** Records **

○ ○ ○ ○ ○ ○ ○

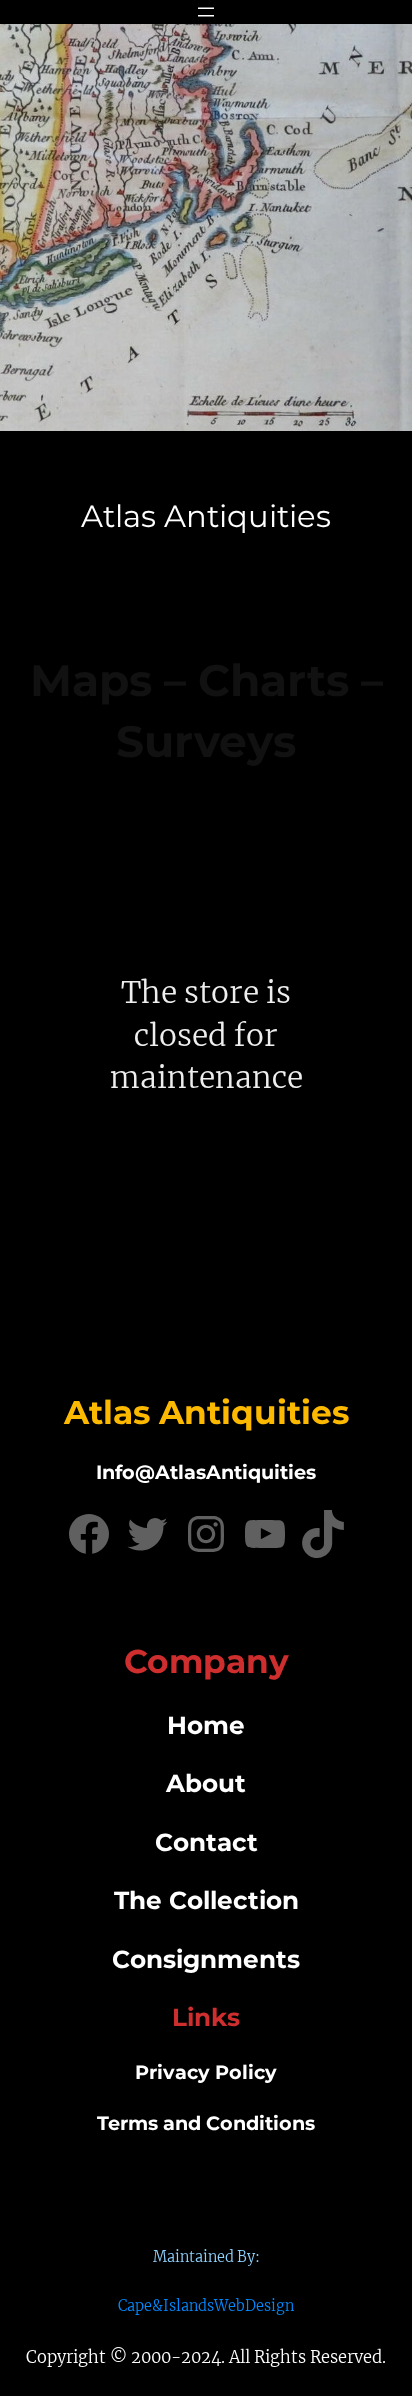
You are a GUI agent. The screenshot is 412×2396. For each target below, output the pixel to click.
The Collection (206, 1900)
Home (206, 1725)
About (206, 1783)
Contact (206, 1842)
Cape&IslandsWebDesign (206, 2306)
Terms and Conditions (206, 2123)
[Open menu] (206, 12)
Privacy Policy (206, 2072)
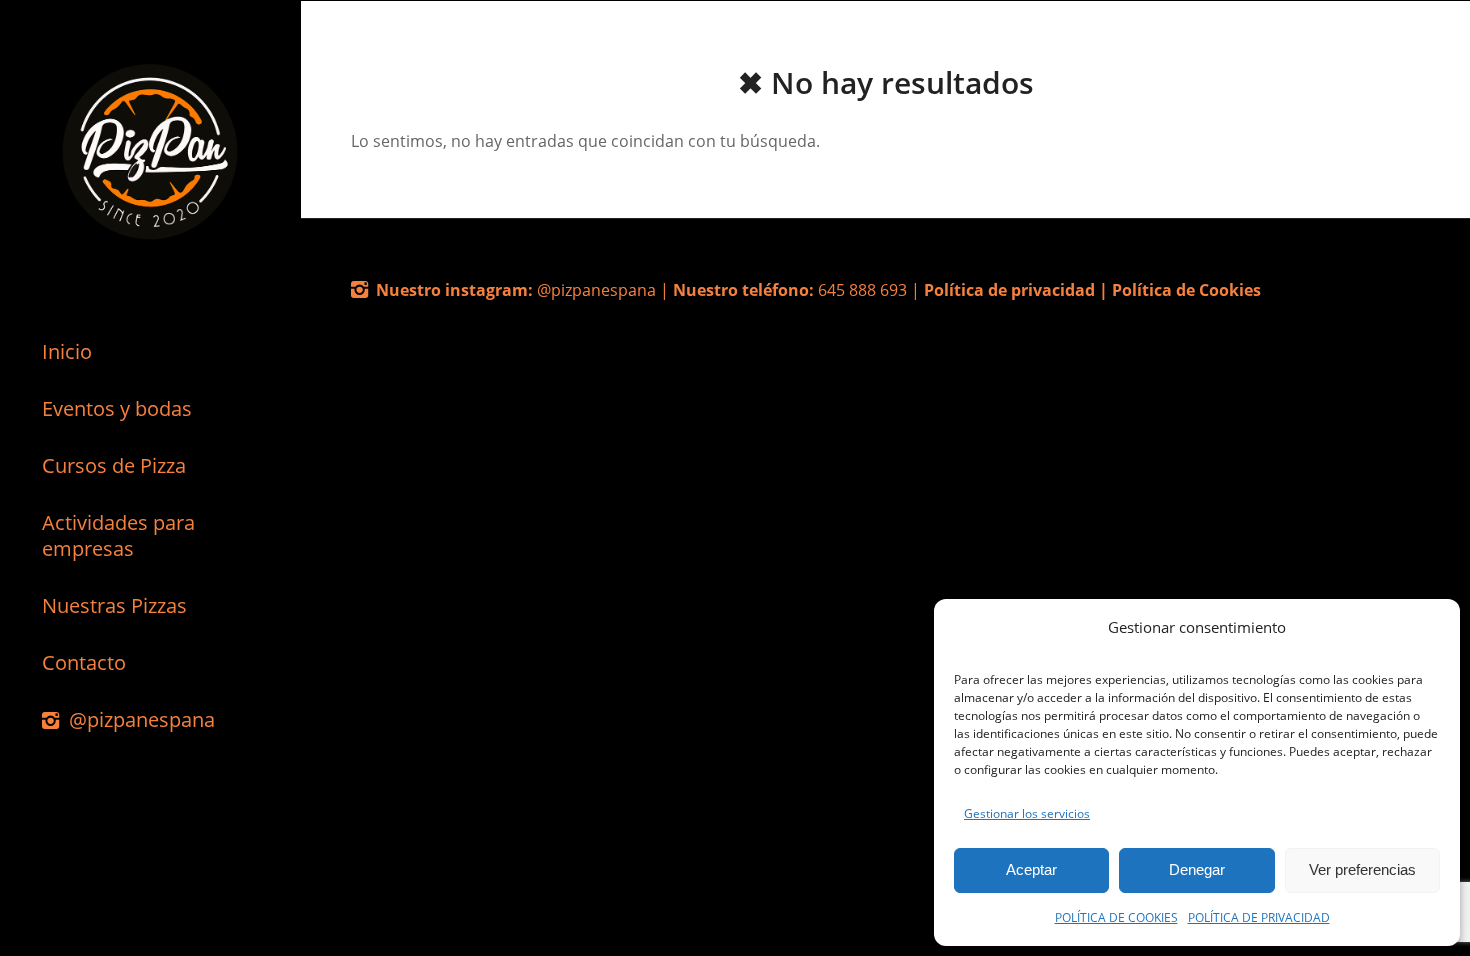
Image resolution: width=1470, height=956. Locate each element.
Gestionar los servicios (1027, 813)
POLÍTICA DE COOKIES (1116, 917)
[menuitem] (150, 352)
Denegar (1197, 869)
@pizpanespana (598, 290)
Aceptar (1031, 869)
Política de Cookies (1186, 290)
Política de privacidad (1009, 290)
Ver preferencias (1362, 869)
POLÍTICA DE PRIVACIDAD (1259, 917)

○ ○ ○ ○ ○ ○ ○

** What you have to do **
Keep every word of the records and none of the pictures when you print them again.

** Solved problem **
You are a GUI agent. The screenshot is 412×2396. For each target below, output the pixel to click.
The Collection (206, 1900)
Home (206, 1725)
About (206, 1783)
Contact (206, 1842)
Cape&IslandsWebDesign (206, 2306)
Terms and Conditions (206, 2123)
[Open menu] (206, 12)
Privacy Policy (206, 2072)
Image resolution: width=1470, height=956. Locate each element.
Gestionar los servicios (1027, 813)
POLÍTICA DE COOKIES (1116, 917)
[menuitem] (150, 352)
Denegar (1197, 869)
@pizpanespana (598, 290)
Aceptar (1031, 869)
Política de Cookies (1186, 290)
Política de privacidad (1009, 290)
Ver preferencias (1362, 869)
POLÍTICA DE PRIVACIDAD (1259, 917)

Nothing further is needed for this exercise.